Cotham is eminently qualified to write this article, having already had
a book published on the subject. He says that Dowling and his Texans “significantly
aided the Confederate war effort” with their victory.
Page 38
Of Beasts And Barbarities: Newspaper Coverage of the Union Occupation
of New Orleans by Andrew S. Coopersmith
Coopersmith takes a look at northern and southern opinion after the
fall of New Orleans through the newspapers of that time.
Page 52
African Americans Resist the Confederacy: Two Variations on a
Theme by Steven H. Newton
Steven Newton writes a two-part article on the resistance of African-Americans
in the South.

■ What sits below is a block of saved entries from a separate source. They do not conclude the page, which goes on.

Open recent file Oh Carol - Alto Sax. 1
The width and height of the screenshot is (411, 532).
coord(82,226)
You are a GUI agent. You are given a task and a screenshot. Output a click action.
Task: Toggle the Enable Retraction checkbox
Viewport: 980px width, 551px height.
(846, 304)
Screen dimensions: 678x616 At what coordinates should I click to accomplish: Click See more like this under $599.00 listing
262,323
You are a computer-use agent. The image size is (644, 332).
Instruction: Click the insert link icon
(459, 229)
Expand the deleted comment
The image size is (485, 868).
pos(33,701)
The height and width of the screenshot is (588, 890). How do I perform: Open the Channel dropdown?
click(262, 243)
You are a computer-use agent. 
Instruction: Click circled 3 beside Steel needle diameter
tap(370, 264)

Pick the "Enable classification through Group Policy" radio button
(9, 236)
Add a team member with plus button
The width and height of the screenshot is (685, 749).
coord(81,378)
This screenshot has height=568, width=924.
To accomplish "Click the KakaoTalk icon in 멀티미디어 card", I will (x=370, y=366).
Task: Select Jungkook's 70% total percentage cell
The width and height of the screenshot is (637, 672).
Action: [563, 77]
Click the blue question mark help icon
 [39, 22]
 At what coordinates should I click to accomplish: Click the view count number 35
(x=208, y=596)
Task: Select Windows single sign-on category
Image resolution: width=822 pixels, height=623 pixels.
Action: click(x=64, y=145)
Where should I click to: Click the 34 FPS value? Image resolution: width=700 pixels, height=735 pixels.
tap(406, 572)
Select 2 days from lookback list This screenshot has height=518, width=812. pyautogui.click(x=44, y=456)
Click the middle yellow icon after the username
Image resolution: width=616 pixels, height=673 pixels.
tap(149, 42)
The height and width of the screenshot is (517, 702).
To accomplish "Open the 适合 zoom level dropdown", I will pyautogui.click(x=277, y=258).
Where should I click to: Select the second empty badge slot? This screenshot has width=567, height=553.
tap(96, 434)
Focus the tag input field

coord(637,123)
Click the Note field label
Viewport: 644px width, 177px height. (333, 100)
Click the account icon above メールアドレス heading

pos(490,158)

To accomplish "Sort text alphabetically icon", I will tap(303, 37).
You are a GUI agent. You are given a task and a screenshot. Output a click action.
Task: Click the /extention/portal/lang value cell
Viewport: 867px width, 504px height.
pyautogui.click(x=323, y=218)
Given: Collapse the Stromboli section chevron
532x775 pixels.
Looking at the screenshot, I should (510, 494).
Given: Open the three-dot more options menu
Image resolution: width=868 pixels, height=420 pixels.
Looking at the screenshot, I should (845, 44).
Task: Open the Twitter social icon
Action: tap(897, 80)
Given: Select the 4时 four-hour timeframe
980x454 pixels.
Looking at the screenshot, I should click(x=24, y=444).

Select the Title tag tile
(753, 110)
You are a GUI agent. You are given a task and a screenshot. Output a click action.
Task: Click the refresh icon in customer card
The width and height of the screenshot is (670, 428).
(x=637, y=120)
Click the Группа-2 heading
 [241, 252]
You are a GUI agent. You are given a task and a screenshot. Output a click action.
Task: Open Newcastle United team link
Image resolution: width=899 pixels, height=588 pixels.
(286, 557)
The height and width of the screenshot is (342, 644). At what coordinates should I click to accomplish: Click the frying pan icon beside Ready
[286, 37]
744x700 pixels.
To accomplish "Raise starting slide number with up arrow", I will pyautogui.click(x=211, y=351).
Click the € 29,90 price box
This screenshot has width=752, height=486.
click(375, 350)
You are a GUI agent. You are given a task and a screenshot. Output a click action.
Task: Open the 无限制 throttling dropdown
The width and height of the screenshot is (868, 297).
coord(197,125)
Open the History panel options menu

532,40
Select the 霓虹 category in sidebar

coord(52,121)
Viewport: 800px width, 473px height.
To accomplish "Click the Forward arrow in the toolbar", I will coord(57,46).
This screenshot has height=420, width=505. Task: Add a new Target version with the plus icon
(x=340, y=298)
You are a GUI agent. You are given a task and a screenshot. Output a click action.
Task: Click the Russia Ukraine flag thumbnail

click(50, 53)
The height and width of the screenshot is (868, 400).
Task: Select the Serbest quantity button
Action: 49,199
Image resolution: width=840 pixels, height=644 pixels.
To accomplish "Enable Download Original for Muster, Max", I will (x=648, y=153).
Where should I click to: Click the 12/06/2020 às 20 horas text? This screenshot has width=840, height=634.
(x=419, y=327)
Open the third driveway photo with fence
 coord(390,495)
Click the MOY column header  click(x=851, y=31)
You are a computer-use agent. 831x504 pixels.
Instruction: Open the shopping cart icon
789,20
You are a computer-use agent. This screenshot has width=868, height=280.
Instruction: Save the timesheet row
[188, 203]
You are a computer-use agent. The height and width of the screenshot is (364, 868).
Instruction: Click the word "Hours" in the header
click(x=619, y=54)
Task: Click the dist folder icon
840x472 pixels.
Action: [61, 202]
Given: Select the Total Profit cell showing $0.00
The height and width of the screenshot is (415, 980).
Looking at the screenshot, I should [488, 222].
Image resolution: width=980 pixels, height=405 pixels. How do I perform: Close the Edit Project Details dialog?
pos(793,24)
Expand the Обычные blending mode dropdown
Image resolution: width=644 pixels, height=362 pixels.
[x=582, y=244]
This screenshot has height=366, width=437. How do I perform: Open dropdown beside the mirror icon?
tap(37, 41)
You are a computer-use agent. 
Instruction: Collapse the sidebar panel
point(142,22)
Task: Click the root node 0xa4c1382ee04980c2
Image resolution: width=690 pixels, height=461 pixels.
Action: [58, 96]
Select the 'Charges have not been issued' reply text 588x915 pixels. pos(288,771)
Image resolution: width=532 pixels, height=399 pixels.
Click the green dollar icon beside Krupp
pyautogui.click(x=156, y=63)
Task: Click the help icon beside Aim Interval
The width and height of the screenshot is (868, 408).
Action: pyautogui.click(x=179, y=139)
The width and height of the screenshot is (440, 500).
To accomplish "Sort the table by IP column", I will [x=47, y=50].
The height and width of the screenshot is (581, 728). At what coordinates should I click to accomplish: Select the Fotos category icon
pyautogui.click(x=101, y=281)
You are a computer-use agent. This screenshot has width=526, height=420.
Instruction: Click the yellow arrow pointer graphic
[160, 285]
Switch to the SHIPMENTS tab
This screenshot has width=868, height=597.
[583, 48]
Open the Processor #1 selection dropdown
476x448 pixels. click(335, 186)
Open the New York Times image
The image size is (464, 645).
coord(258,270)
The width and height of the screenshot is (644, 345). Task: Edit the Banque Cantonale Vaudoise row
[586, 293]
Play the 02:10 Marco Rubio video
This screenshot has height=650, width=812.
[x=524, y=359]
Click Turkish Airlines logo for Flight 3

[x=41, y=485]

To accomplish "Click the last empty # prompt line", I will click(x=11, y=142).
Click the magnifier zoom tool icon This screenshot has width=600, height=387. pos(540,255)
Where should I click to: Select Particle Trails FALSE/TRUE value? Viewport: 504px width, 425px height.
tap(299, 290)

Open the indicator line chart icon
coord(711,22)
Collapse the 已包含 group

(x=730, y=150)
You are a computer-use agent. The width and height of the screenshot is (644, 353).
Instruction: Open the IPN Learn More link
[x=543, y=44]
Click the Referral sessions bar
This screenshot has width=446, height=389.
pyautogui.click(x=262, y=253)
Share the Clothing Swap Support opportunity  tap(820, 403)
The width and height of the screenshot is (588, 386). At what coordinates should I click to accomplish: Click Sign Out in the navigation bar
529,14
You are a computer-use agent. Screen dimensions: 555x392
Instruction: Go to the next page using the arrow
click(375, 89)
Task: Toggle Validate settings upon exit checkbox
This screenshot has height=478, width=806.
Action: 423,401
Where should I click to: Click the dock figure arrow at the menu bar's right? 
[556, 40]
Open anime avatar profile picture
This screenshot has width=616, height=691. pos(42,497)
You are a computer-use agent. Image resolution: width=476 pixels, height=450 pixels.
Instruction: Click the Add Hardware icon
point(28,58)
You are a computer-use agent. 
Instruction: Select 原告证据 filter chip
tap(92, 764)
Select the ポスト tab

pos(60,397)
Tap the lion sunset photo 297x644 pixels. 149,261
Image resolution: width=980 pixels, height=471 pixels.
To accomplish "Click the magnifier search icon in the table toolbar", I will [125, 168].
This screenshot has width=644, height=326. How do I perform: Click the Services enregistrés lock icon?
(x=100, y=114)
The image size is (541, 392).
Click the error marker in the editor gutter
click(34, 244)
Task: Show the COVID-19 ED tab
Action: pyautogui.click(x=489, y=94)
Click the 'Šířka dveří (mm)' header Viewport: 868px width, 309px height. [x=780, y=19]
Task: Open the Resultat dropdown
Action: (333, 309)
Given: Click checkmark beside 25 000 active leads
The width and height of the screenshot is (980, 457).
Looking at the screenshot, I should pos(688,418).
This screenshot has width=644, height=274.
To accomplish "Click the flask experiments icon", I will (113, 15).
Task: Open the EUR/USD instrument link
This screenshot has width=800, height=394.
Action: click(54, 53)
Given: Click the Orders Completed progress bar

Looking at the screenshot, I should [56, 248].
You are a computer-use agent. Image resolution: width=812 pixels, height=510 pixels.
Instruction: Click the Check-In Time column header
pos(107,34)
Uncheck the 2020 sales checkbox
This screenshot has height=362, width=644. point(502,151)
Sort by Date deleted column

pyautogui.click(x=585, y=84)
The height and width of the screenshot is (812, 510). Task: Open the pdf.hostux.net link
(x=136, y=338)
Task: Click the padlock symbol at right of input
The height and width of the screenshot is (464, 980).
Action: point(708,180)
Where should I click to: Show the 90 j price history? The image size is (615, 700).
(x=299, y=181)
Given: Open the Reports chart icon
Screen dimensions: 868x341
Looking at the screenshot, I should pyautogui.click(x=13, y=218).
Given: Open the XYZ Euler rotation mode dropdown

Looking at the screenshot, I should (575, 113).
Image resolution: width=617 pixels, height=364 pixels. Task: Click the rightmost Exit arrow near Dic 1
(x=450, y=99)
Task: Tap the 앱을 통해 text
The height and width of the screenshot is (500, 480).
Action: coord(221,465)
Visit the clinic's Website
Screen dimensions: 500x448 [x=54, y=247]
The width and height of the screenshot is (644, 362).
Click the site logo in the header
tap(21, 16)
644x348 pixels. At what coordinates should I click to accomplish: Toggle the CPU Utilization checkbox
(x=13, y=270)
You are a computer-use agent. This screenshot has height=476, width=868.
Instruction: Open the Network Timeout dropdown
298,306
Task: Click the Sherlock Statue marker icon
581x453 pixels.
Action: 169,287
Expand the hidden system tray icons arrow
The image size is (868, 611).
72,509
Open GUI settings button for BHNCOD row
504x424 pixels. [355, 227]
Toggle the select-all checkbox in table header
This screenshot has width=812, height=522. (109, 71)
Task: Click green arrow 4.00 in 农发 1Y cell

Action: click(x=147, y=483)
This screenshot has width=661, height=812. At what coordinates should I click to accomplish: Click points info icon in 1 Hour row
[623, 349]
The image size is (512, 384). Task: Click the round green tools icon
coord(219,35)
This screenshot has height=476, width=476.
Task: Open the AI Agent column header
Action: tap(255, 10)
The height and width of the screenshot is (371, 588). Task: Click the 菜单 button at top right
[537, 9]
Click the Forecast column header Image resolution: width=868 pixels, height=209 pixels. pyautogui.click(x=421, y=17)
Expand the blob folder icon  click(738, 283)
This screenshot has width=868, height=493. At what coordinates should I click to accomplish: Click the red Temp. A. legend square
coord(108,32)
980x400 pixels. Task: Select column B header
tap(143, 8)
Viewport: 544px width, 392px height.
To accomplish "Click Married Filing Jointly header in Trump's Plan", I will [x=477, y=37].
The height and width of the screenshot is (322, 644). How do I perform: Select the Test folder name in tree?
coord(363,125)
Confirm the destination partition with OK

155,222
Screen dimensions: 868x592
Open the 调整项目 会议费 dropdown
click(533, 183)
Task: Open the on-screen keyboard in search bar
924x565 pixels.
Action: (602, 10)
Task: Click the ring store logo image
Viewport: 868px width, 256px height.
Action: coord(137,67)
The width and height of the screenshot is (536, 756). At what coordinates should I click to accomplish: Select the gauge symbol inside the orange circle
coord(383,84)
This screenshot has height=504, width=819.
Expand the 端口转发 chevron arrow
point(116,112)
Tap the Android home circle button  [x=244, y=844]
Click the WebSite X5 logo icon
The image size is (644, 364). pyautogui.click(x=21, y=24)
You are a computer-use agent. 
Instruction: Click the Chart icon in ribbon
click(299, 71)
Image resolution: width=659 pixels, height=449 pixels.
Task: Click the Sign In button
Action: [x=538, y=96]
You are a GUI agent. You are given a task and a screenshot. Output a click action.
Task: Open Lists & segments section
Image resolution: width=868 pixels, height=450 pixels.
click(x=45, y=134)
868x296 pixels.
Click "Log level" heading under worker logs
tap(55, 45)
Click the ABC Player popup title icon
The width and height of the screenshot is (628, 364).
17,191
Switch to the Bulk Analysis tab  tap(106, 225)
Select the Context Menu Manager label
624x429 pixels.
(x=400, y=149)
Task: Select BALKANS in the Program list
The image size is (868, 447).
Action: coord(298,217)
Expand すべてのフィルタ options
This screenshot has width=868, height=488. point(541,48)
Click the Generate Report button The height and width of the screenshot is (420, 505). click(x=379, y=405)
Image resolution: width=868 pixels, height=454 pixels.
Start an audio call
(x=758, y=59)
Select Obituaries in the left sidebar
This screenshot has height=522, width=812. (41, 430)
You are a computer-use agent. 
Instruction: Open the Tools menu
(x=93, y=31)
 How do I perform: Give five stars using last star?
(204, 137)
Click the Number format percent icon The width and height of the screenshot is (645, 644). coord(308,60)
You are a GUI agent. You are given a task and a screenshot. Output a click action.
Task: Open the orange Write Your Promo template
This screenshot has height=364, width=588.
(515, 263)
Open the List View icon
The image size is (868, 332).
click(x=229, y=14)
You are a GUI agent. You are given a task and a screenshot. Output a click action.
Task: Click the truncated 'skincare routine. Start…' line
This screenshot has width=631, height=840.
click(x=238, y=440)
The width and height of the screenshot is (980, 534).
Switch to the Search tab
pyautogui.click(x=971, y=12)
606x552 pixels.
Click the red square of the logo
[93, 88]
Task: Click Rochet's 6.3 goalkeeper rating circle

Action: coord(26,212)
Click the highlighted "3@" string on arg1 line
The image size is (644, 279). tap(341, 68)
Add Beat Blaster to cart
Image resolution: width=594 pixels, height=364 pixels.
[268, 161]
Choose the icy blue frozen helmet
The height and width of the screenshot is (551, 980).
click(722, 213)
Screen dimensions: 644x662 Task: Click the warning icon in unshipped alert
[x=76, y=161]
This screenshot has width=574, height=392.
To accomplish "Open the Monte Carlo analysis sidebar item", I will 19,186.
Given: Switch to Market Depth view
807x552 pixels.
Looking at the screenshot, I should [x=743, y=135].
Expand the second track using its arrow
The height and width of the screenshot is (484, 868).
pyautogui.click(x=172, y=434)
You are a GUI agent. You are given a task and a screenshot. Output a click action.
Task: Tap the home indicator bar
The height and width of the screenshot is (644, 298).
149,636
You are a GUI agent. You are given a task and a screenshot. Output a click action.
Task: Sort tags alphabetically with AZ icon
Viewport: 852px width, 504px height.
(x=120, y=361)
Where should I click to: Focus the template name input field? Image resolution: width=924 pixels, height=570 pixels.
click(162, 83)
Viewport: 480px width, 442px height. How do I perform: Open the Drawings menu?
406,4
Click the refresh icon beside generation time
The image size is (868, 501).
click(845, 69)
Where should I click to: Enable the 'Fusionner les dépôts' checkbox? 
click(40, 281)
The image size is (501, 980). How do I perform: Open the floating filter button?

The first part is an essay that uses the African-American
population of Richmond as an example of organized black resistance to
the Confederacy. In the second part of the article, Newton discusses the
theory of “emergence”, in which “large numbers of individual
actors unconsciously coordinate their actions”. This theory formed
part of the framework of the essay.
Page 61
Clocks, Camps, And Prisons: Battle Time And The Civil War by Cheryl
A. Wells
In “Clocks, Camps, and Prisons”, Wells covers the difficulty
soldiers had adjusting to the new realities of time. Soldiers no longer
governed what they did. Instead, they were governed by the clock. I enjoyed
this one greatly for a non-battle article.
Page 70
The Battle of Pleasant Hill by Curtis Milbourn and Steve Bounds
This article is especially important given the lack of tactical detail
in every single Campaign Study done on the Red River Campaign. This is
the third in a series of Red River Campaign battle articles Milbourn has
done for North and South. This article details the Battle of Pleasant
Hill, the final blow to Banks’ campaign and his career as a general.
Page 90
Briefings
Books reviewed in this issue:

1. Retreat
from Gettysburg: Lee, Logistics, and the Pennsylvania Campaign by Kent
Masterson Brown

2. The
Confederacy On Trial: The Piracy And Sequestration Cases Of 1861 by Mark
A. Weitz

3. The Confederate Navy by John M. Coski
4. The
Last Generation : Young Virginians in Peace, War, and Reunion by Peter
S. Carmichael

5. The
Mysterious Private Thompson : The Double Life of Sarah Emma Edmonds, Civil
War Soldier by Laura Leedy Gansler

6. Through
Ordinary Eyes: The Civil War Correspondence Of Rufus Robbins, Private,
7th Regiment, Massachusetts Volunteers by Rufus Robbins, Ella Jane Bruen
(Introduction), Brian M. Fitzgibbons (Introduction), Jon Wakelyn (Editor)

7. I
Hope to Do My Country Service: The Civil War Letters of John Bennitt,
M.D., Surgeon, 19th Michigan Infantry ed. by Robert Beasecker

8. Glory
Was Not Their Companion: The Twenty-Sixth New York Volunteer Infantry
In the Civil War by Paul Taylor

9. I
Belonged to the 116th: A Narrative of the 116th Ohio Volunteer Infantry
during the Civil War by Gerald L. Earley

Page 96
Field Report by Robert Lee Hodge
This edition of the preservation report details the recent successes
at Franklin Battlefield in Tennessee.